Bitcoin

Ray Dalio: Bitcoin Is a More Favorable Inflation Hedge than Bonds

Ray Dalio: Bitcoin Is a More Favorable Inflation Hedge than Bonds

Ray Dalio affirmed that he prefers Bitcoin as an inflation hedge over government bonds. The co-chief investment officer or co-CIO of Bridgewater Associates, the world’s largest hedge fund, expressed his perspective in the recent annual Consensus conference conducted by the digital currency news portal, CoinDesk.

We are pleased to learn about Mr. Dalio’s announcement regarding his views and relationship with Bitcoin. We have expected that his latest statement about virtual currencies would come, which exhibits a complete 360-degree turn from his previous skeptic comments about these digital assets.

Dalio mentioned that he holds some units of Bitcoin. However, his proclamation about his cryptocurrency investment did not comprise how much of his portfolio is allocated to the world-famous cryptocurrency or other virtual currencies.

Nevertheless, Dalio admitted that he prefers Bitcoin over the bonds issued by governments. Based on the news posted online by personal finance, business, and markets news source Yahoo! Finance, the American billionaire, who founded Bridgewater Associates in New York in 1971, remarked that the more investors create savings in the world-famous cryptocurrency, the more they might relay that they would rather possess Bitcoin than the government bond.

Dalio affirmed that Bitcoin, which trades at exactly US$35,840.14 at the time of writing, according to the information posted on Coinmarketcap.com, is a better inflation hedge than government bonds. He discussed the inflationary issues that have rattled stock markets in recent weeks and fueled Bitcoin’s resurgence.

The world’s largest hedge fund’s founder also said that he thinks Bitcoin’s largest risk is its success. We have long expected that billionaires, including Mr. Dalio, would change their minds regarding cryptocurrencies, and we are pleased with this latest development.

Late last year, we gathered that Mr. Dalio questioned cryptocurrencies’ massive recovery. We can also remember the billionaire investor had said that he could not imagine central banks, multinational firms, businesses, and big institutional investors utilizing Bitcoin.

Mr. Dalio even contrasted the world-famous cryptocurrency with gold, which is the third-highest reserve asset that the world’s central banks possess.  Furthermore, we can recall that he even posted a Twitter message, saying that he might be missing something about Bitcoin, and thus, he would appreciate getting corrected.

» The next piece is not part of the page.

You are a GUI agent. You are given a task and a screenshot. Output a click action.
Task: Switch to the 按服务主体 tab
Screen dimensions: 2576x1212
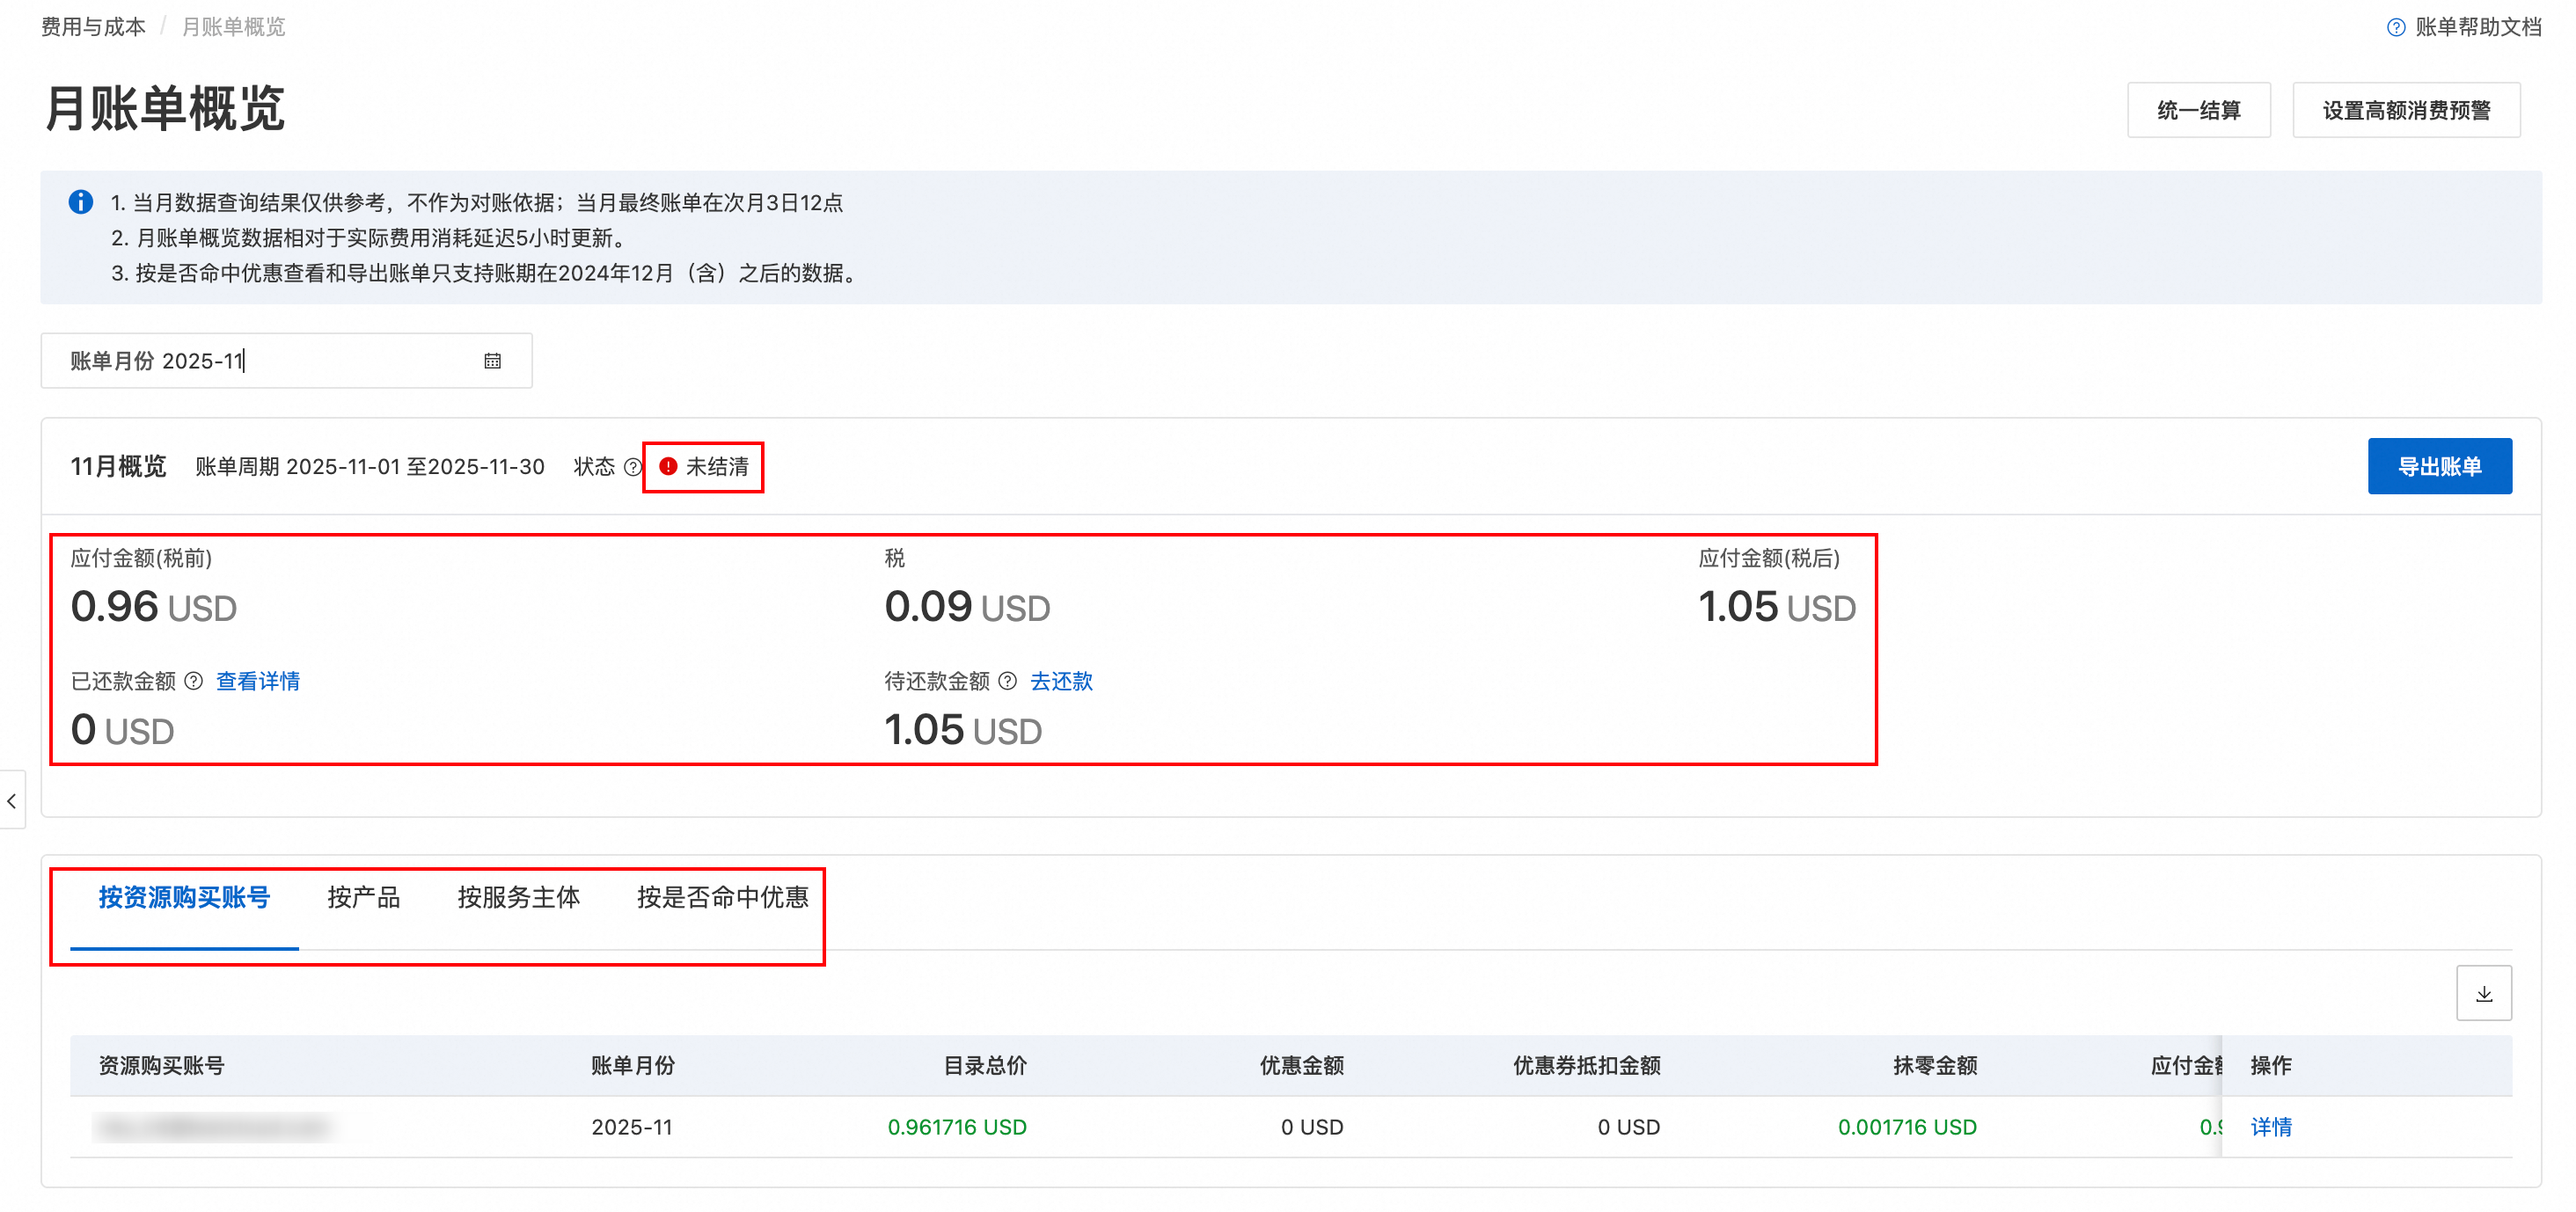point(518,897)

Mr. Dalio’s change of mind is clear now. Moreover, we believe that the reports about major companies like Tesla, Goldman Sachs, and Morgan Stanley in recent times partly convinced the prominent hedge fund manager to make the notable pivot.

With this development, we believe that more longtime Bitcoin and cryptocurrency critics like Mr. Dalio would soon change their viewpoints and become a digital currency backer. Indeed, this auspicious possibility is encouraging as it would help cement Bitcoin and other cryptocurrencies’ growing legitimacy and acceptance in the contemporary financial markets.